Key Points:
- Global currency markets remain jittery as traders await a final 8:00 p.m. ET deadline for Iran to reopen the Strait of Hormuz.
- The United States dollar continues to trade near multi-year highs as investors seek safety amid intense geopolitical conflict.
- President Donald Trump threatened to destroy Iranian infrastructure in a single night if the blockade did not end immediately.
- Currency analysts warn that even a potential U.S. withdrawal from the conflict will not guarantee the reopening of vital shipping lanes.
Global financial markets remain highly tense on Tuesday. Traders across all major regions nervously watch the clock as they count down to a United States-imposed deadline for Iran to open the Persian Gulf to commercial shipping. If the Iranian regime refuses to comply by 8:00 p.m. Eastern Time, President Donald Trump has promised to launch devastating attacks against the country’s critical infrastructure. The ongoing war in the Middle East, combined with the effective closure of the Strait of Hormuz, continues to send global energy prices soaring.
Investors currently flee to the safety of the United States dollar as the most effective “safe haven” asset. This rush for safety pushed the greenback higher, particularly across Asian markets. While hopes for a breakthrough deal helped prevent further panic buying during the Easter holiday, market participants remain extremely cautious. Few investors feel brave enough to sell their dollar holdings before they hear what happens at the president’s 8:00 p.m. deadline.
In the currency markets, the Japanese yen traded at 159.67 against the dollar. This level sits dangerously close to multi-decade lows and approaches the exact price points that forced Japanese authorities to intervene in the market back in 2024. Meanwhile, the euro held at $1.1539, and the British pound fetched $1.3235. Both of these major currencies currently trade slightly above the multi-month lows they hit late in March.
Brent Donnelly, president at Spectra Markets, explained that the market remains heavily invested in the U.S. dollar just in case the conflict escalates further. However, he noted that positive trading in stocks and gold puts a temporary lid on further dollar gains. “It’s hard to make any high-confidence predictions here,” Donnelly said. “We wait for 8 p.m. and see what type of attacks Iran and the U.S./Israel launch in the meantime.”
The president amplified his threats on Monday. He suggested Iran could be “taken out” in a single night and hinted that the night might be the one immediately following his deadline. He explicitly vowed to destroy Iranian power plants and bridges, brushing off warnings from human rights advocates that such actions could constitute war crimes or permanently alienate the Iranian population. Tehran, for its part, rejected a temporary ceasefire, demanding a permanent end to the war instead. Tensions reached a new high after Israel claimed responsibility for killing a top Iranian intelligence official and striking a petrochemical plant in southern Iran.

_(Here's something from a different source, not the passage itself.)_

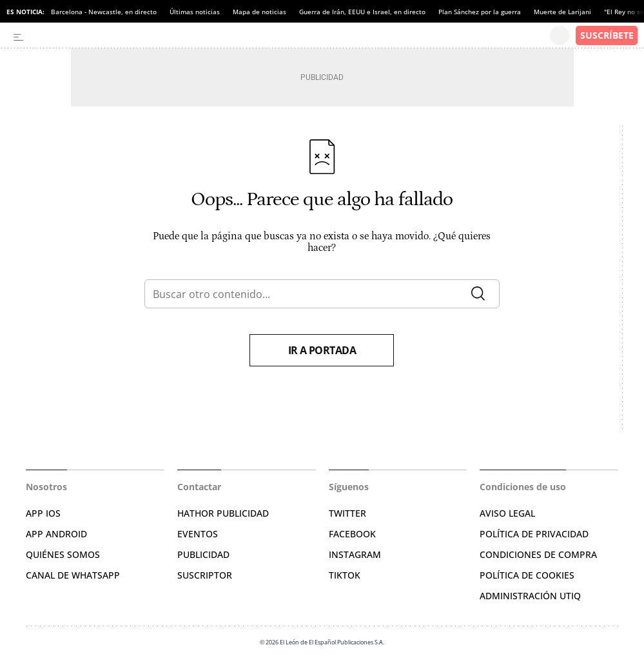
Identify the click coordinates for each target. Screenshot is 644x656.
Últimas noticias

While the U.S. dollar currently dominates, some currencies are showing signs of life. The Australian dollar and the New Zealand dollar, which both tumbled significantly when Iranian strikes on energy infrastructure intensified in late March, nudged higher to $0.6917 and $0.5714, respectively. Despite this modest recovery, trading remains incredibly tentative. Other regional currencies tell a much grimmer story. The South Korean won remains trapped on the weak side of 1,500, a level typically seen only during severe financial crises like those in 2009 or the late 1990s. Furthermore, the Indonesian rupiah hit a brand-new record low on Monday.
Analysts at the Commonwealth Bank of Australia suggest the dollar might ease slightly in the very near term if the market believes the U.S. will successfully “end” the war in Iran. However, they provided a very sobering reminder for the global economy. “There are three participants in the war: the U.S., Israel, and Iran,” the analysts wrote in a note. “What matters for the world economy and currencies is whether the Strait of Hormuz is open. The U.S. leaving the conflict does not reopen the Strait.”

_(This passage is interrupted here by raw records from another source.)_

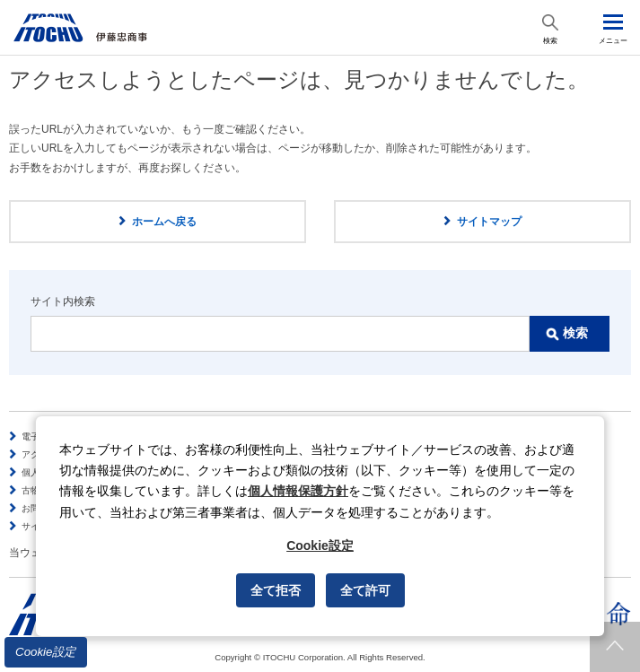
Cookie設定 (46, 651)
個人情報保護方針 (298, 491)
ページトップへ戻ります (615, 647)
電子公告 (39, 436)
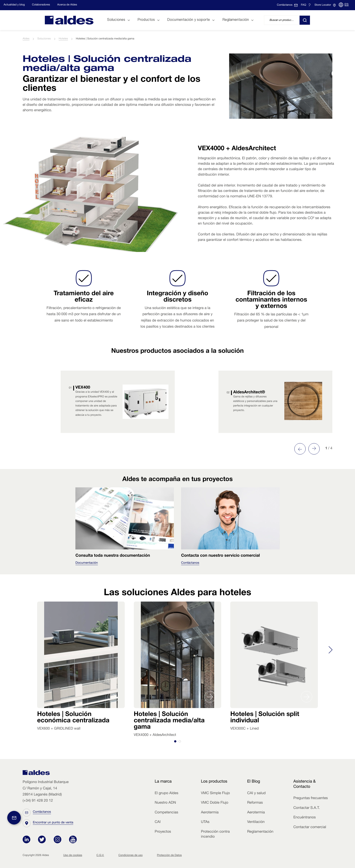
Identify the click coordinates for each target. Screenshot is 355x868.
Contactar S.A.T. (306, 808)
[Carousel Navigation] (307, 449)
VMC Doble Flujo (215, 803)
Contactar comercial (310, 827)
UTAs (205, 822)
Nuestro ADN (165, 803)
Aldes (26, 39)
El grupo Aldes (166, 793)
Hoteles (63, 39)
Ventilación (256, 822)
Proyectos (163, 832)
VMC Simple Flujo (215, 793)
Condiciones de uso (130, 856)
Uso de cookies (72, 856)
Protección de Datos (169, 856)
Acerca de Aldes (67, 5)
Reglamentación (260, 832)
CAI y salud (256, 793)
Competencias (166, 813)
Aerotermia (209, 813)
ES (347, 5)
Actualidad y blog (14, 5)
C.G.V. (100, 856)
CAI (158, 822)
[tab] (175, 741)
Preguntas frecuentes (311, 798)
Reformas (255, 803)
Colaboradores (41, 5)
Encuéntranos (304, 817)
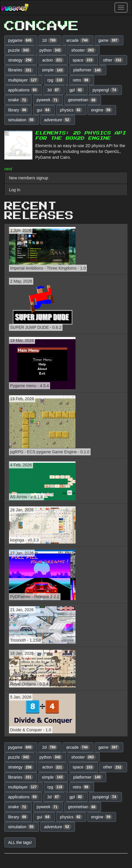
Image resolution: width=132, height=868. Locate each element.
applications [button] (23, 90)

Indeed, with roughly $1 billion in daily trade value at stake, the waterway’s operational status remains the primary variable for traders. Even if political rhetoric suggests a path to peace, ships will not move unless the physical threat of attack disappears. Until the shipping lanes reopen, the dollar will likely remain investors’ favorite choice amid fears of a wider regional conflagration.